These two passages in Galileo's major works provoked great interest among his contemporaries as well as among historians of science. Intrigued by the obvious falsity of Galileo's claim, as was first noticed by Marin Mersenne in 1637, historians have tried to understand the motives for Galileo's insistence on his cosmogony. Interpretative attempts focused on reconstructing computations possibly made by Galileo that would justify his claim.

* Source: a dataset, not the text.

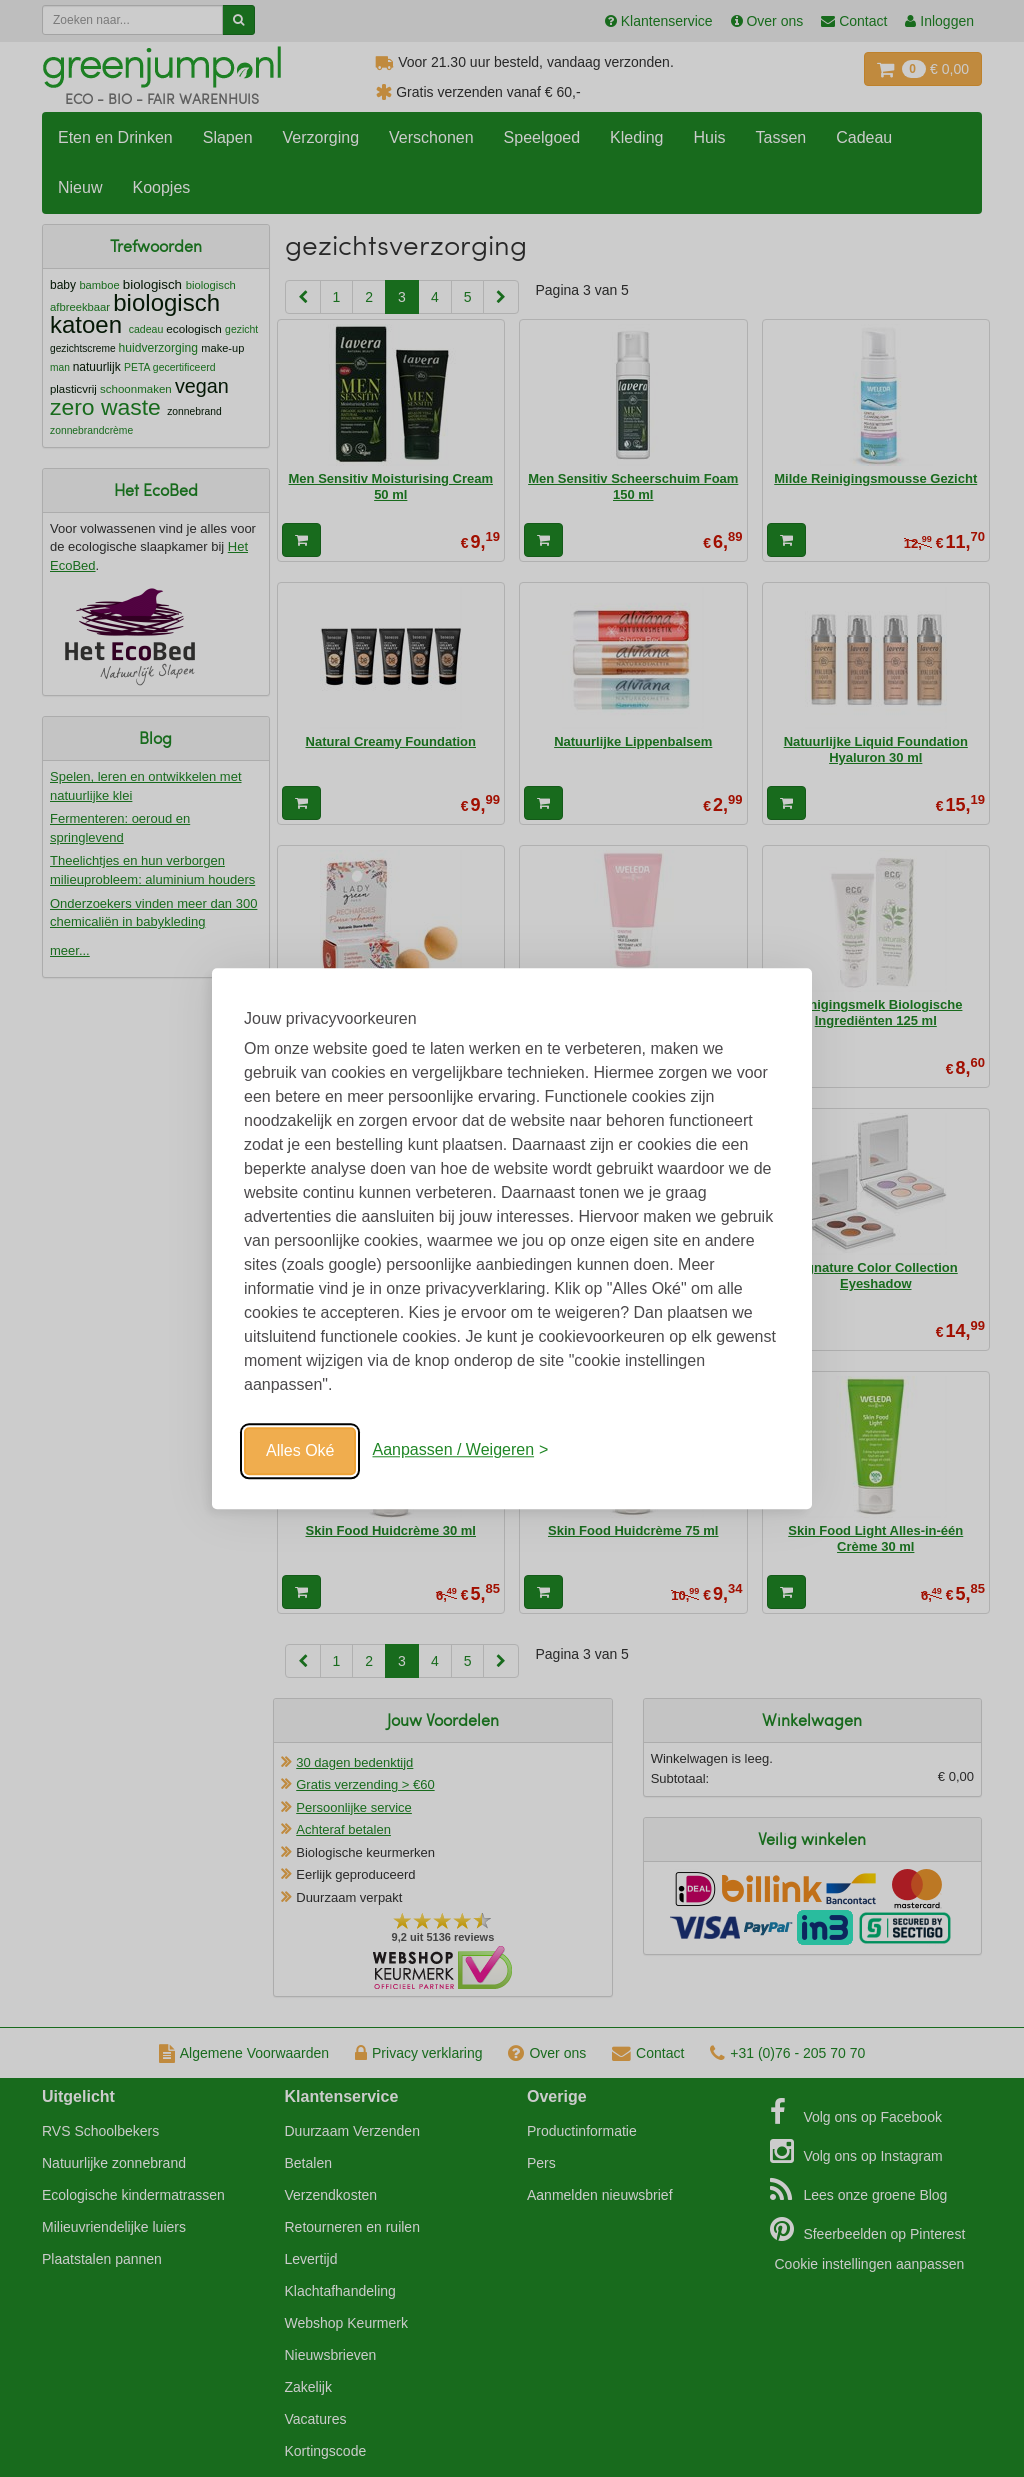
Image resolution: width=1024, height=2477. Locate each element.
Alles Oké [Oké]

A new interpretation of the content of six folios of Galileo's notes on motion (Codex Ms. Gal. 72) will be presented which, as is well known, contain these computations. The interpretation will be embedded in the wider context of the development of Galileo's theory of motion as it is documented in Ms. Gal. 72. Clues from such an interpretation allow us to date Galileo's first attempt at a cosmogony at a very early stage of the work on his new science of motion, that is at a time when he still adhered to the wrong principle of fall. The fact that Galileo started such an ambitious program when his theory of motion was yet so little developed is in accordance with the underlying thesis that the omnipresence of Aristotelian natural philosophy of the time almost unavoidably led engineer-scientists like Galileo to encounters with astronomical issues related to it. Furthermore, embedding a new science of motion within this dominating world view created boundary conditions that no attempt at a new science of motion could ignore. In particular, the fact that in Aristotelian natural philosophy terrestrial physics was an integral part of a global world view enforced a cosmological meaning on every mechanical model of astronomical phenomena. The interpretation will show how Galileo tried to cope with the situation by using projectile motion as a mental model of the divine creation of the planetary system and by scaling up his experiments with free falling bodies deflected into the horizontal to cosmic dimensions.